In our previous issue of Legal View, we noted one way for a reseller to gain an edge on competitors - to market the legal advantages associated with its products.   In that issue, we provided some ideas for a white paper relevant to resellers in the business of selling security products. In this issue, we discuss some legal issues relevant to storage systems, which might also be incorporated into a white paper. The white paper that we envisage is one that would list the legal obligations to retain electronic data and then describe how your specific storage solution would assist in satisfying those obligations. A white paper presented in a compelling way may prove to be a successful method of enticing CTOs and CIOs into purchasing your storage solution.

In Australia, there are a significant amount of legal requirements and obligations to store electronic records. These appear in the form of taxation laws, corporations legislation, workplace relations legislation, public-sector specific legislation and under a myriad of additional statutes and regulations. Your customers should ensure that data stored by your storage solution is in fact retained for the stipulated time periods prescribed under the various laws.

In the United States, laws such as the Sarbanes-Oxley Act have been enacted in the wake of several major U.S corporate and accounting scandals such as Enron and Worldcom.
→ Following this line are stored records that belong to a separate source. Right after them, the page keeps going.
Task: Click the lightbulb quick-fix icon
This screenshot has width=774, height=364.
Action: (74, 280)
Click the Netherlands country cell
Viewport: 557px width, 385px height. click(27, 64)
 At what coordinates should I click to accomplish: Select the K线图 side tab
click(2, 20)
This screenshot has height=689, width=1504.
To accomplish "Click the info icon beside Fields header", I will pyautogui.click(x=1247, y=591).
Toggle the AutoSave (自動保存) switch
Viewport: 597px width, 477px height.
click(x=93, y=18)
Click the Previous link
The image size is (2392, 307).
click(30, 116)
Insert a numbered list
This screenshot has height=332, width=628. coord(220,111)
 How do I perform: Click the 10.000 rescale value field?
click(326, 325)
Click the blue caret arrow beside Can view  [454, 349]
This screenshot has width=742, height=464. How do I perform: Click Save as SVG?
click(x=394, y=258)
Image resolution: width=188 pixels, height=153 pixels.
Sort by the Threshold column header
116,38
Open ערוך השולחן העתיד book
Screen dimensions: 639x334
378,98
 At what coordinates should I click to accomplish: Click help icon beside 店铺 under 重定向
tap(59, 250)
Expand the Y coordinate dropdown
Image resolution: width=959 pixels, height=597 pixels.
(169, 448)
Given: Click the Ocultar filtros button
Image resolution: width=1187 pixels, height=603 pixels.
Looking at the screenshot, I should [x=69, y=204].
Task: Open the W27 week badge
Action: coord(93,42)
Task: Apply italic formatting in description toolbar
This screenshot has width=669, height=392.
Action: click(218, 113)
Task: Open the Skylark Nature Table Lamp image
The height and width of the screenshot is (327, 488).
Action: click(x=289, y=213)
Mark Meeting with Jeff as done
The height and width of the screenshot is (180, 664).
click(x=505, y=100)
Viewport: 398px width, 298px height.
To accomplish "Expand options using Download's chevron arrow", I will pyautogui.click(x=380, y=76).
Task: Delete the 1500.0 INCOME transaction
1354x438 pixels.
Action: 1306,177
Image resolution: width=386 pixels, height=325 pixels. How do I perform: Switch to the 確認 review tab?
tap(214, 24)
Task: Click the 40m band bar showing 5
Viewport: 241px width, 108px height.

Australian companies may be subject to Sarbanes-Oxley, for example, where the Australian company is a subsidiary of a U.S company or where the Australian company is itself listed on the U.S Securities and Exchange Commission (the “SEC”).

A properly drafted organisation-wide data retention policy should cover all forms of business records. And with increasingly more business-specific information being proliferated in digital form such as e-mail and instant messaging records, the importance of implementing a storage solution reflective of a robust data retention policy cannot be underestimated. Companies are fined millions of dollars every year for their failures to do so. But apart from assisting a company avoid fines, a data storage facility can also be an excellent resource in assisting the efficient searching of and access to evidence where critical, such as in times of litigation, where without the proper tools, searching for a particular e-mail can be like searching for a needle in a haystack.

In this regard, organisations should ensure that they not only have a disaster recovery system, which can be important for recovery from system failure and natural disasters; organisations also need an efficient and responsive system that can be indexed for rapid search and data retrieval. The software should not allow the deletion or overwriting of data by company employees lest the directors could be viewed as proliferating a policy which promotes the digital shredding of evidence.

Disclaimer: This column is for general informational purposes only. It is not legal advice nor is it a substitute for legal advice. Readers should seek legal advice on their own particular circumstances. Alan Arnott is a technology & telecommunications lawyer with qualifications in computer science and law with Arnotts Lawyers in Sydney. For more information, please visit http://www.arnotts.net.au .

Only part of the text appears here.